BACKGROUND: Diacylglycerol (DAG) is a lipid second messenger that transiently accumulates in cells stimulated by endothelin-1 (ET-1) and other Galphaq protein-coupled receptor agonists. Diacylglycerol kinase (DGK) is thought to be an enzyme that controls the cellular levels of DAG by converting it to phosphatidic acid; however, the functional role of DGK has not been examined in cardiomyocytes. Because DGK inactivates DAG, a strong activator of protein kinase C (PKC), we hypothesized that DGK inhibited ET-1-induced activation of a DAG-PKC signaling cascade and subsequent cardiomyocyte hypertrophy.

METHODS AND RESULTS: Real-time reverse transcription-polymerase chain reaction demonstrated a significant increase of DGK-zeta mRNA by ET-1 in cardiomyocytes. To determine the functional role of DGK-zeta, we overexpressed DGK-zeta in cardiomyocytes using a recombinant adenovirus encoding rat DGK-zeta (Ad-DGKzeta). ET-1-induced translocation of PKC-epsilon was blocked by Ad-DGKzeta (P<0.01). Ad-DGKzeta also inhibited ET-1-induced activation of extracellular signal-regulated kinase (P<0.01). Luciferase reporter assay revealed that ET-1-mediated increase of activator protein-1 (AP1) DNA-binding activity was significantly inhibited by DGK-zeta (P<0.01). In cardiomyocytes transfected with DGK-zeta, ET-1 failed to cause gene induction of atrial natriuretic factor, increases in [3H]-leucine uptake, and increases in cardiomyocyte surface area.

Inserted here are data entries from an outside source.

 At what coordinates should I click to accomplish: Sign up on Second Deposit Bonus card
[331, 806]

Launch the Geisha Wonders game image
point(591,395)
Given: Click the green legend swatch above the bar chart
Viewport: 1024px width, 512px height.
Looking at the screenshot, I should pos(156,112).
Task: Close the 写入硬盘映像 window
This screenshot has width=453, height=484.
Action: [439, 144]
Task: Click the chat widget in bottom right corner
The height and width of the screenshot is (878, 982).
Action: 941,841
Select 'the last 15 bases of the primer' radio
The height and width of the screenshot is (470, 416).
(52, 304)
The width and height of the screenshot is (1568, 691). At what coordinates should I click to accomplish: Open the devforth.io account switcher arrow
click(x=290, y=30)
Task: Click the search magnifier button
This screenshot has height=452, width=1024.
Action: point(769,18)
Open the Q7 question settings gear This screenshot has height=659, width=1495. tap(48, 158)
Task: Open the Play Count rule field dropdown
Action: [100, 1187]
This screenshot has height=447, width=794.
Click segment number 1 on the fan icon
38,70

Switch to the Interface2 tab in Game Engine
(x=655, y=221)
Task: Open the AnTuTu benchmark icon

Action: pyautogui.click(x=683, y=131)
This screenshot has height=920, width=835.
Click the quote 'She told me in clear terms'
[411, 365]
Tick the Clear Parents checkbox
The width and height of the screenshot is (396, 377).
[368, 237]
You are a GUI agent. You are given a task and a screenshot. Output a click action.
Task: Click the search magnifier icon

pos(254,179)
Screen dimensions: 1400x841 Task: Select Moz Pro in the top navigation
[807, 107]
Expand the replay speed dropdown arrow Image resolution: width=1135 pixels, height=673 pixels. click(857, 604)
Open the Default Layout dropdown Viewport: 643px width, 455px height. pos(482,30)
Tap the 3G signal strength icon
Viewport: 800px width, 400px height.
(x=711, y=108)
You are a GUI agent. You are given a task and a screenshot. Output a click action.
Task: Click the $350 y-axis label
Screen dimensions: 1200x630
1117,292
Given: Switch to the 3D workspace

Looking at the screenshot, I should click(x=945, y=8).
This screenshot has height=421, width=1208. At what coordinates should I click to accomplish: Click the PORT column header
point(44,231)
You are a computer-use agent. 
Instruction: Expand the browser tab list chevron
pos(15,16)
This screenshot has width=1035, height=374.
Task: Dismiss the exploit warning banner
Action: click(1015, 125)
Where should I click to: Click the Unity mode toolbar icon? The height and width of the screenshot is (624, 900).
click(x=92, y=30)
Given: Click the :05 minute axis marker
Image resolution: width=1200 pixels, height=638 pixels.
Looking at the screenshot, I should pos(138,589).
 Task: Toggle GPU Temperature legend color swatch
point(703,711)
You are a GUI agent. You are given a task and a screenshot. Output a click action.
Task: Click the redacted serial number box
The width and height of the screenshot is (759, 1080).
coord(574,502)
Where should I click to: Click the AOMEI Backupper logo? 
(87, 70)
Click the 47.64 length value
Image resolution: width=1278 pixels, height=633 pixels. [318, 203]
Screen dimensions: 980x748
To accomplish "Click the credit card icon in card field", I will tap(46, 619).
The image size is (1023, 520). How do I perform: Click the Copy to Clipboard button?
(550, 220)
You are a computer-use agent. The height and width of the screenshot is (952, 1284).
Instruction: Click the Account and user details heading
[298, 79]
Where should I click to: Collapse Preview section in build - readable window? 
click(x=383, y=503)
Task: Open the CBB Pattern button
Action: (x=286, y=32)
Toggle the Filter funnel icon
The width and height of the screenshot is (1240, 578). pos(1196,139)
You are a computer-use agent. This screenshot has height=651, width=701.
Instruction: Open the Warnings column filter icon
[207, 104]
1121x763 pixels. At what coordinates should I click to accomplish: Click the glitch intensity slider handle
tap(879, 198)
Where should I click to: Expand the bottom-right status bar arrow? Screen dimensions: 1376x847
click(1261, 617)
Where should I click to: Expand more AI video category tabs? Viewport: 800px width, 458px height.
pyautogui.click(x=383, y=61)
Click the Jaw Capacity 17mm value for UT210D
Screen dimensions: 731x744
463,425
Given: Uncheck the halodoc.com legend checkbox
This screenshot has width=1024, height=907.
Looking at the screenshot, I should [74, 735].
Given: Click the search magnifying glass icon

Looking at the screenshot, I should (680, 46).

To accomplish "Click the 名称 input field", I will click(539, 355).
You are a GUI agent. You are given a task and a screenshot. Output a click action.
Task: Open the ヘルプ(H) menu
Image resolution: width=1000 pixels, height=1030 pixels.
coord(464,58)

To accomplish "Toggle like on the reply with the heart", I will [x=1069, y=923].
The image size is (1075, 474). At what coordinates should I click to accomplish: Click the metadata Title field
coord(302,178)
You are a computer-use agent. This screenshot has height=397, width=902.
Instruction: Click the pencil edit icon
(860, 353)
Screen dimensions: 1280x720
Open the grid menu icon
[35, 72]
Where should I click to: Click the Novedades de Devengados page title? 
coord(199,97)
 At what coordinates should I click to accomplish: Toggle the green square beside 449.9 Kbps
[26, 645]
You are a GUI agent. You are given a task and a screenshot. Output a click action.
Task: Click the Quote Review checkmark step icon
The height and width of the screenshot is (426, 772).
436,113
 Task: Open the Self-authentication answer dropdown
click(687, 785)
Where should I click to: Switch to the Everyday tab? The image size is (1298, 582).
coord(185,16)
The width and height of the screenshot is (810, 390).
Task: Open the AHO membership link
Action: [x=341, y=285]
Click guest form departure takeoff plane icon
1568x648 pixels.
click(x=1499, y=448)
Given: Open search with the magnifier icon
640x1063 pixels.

CONCLUSIONS: We demonstrated for the first time that DGK-zeta blocked ET-1-induced activation of the PKC-epsilon-ERK-AP1 signaling pathway, atrial natriuretic factor gene induction, and resultant cardiomyocyte hypertrophy. DGK-zeta might act as a negative regulator of hypertrophic program in response to ET-1, possibly by controlling cellular DAG levels.